Models introducing technology, comes next
If you are a founder of a startup looking at raising Series A and pre Series A round, it is vital that your models actually harness technology to make it more acceptable to the masses; not merely for increasing business revenues.
Technologists believe that the simplest illustration of the above would be a scenario wherein artificial intelligence (AI) is leveraged to create chatbots to interact with customers on a website of a company that offers services irrespective of domains.
“We built an AI-supported storybuilder for medical fundraisers, with a template for all campaigners to develop their own standardized campaign stories,” says Jain.
“Our goal was to free the campaigner of the added responsibility of creating a story when they are already managing their own/a loved one’s sickness,” he informs.
Now, creating exclusive storybuilders for customers is a pain-point as far as crowdfunding platforms are concerned.
Bansal also echoes Jain’s statement with respect to developing technology reachability models.
“Our Credit Model adjusts weightage of parameters by itself based on Chit Partner, Geographical Location, Business Type and Demographics.

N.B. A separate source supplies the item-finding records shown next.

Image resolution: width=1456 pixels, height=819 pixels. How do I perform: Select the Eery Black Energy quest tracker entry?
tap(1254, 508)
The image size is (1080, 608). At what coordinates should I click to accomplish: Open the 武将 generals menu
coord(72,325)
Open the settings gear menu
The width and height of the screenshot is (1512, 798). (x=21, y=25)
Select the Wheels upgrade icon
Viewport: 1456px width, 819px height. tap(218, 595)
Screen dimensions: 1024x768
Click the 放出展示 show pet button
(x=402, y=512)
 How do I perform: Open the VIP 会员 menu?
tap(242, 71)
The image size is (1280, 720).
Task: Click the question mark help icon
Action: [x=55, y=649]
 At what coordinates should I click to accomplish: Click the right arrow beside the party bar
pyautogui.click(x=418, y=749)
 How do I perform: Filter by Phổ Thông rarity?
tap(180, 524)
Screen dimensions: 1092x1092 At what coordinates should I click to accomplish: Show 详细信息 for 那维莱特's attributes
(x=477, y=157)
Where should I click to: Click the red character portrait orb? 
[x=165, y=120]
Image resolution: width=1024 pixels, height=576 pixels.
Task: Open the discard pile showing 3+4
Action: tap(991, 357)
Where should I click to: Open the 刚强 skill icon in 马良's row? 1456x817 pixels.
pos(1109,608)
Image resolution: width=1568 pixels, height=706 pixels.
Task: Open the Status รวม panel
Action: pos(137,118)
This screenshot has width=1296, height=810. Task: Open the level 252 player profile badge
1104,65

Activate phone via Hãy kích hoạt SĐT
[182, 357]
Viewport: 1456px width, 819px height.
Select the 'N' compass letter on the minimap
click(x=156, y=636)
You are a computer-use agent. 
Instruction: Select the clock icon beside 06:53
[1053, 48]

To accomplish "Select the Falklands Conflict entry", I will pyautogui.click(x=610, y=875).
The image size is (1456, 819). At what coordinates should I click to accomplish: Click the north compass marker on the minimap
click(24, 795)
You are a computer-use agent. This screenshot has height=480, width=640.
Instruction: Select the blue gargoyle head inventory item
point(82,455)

We like minimalism and agile which helps us keep away from the clutter whilst providing superior experience to our customers and partners,” chips-in Basnal.
Bansal caters to the B2B sector and believes that the unaddressed SME Lending opportunity is now worth USD 300 Billion in India alone. This is believed to be due to the lack of innovation in the sector by banks and NBFCs – paving way for startups with technology-driven models to innovate.
Tapping right investors is also the in-thing today
For newbie entrepreneurs, it is the socializing part that plays a key role. It is vital that the newbie business owners consider the entire fundraising process as a project. Also, timing is critical as each venture capitalist generally tends to consider different investing scenarios in different sectors with their funds. The budding startups should identify and get to the VC who is looking to invest in the sector that the startup is desirous of catering to.
“I would advise fellow entrepreneurs to cut through the noise and relentlessly focus on customer delight. There is nothing better than customers talking good about a company to the potential investors,” recommends Bansal.
Finally, it is the value proposition showcasing, through aspects like case studies and success stories, that come in handy even before a Series A and pre Series A rounds are to be done.
“Build your team with people committed to take your vision to greater heights,” adds Jain.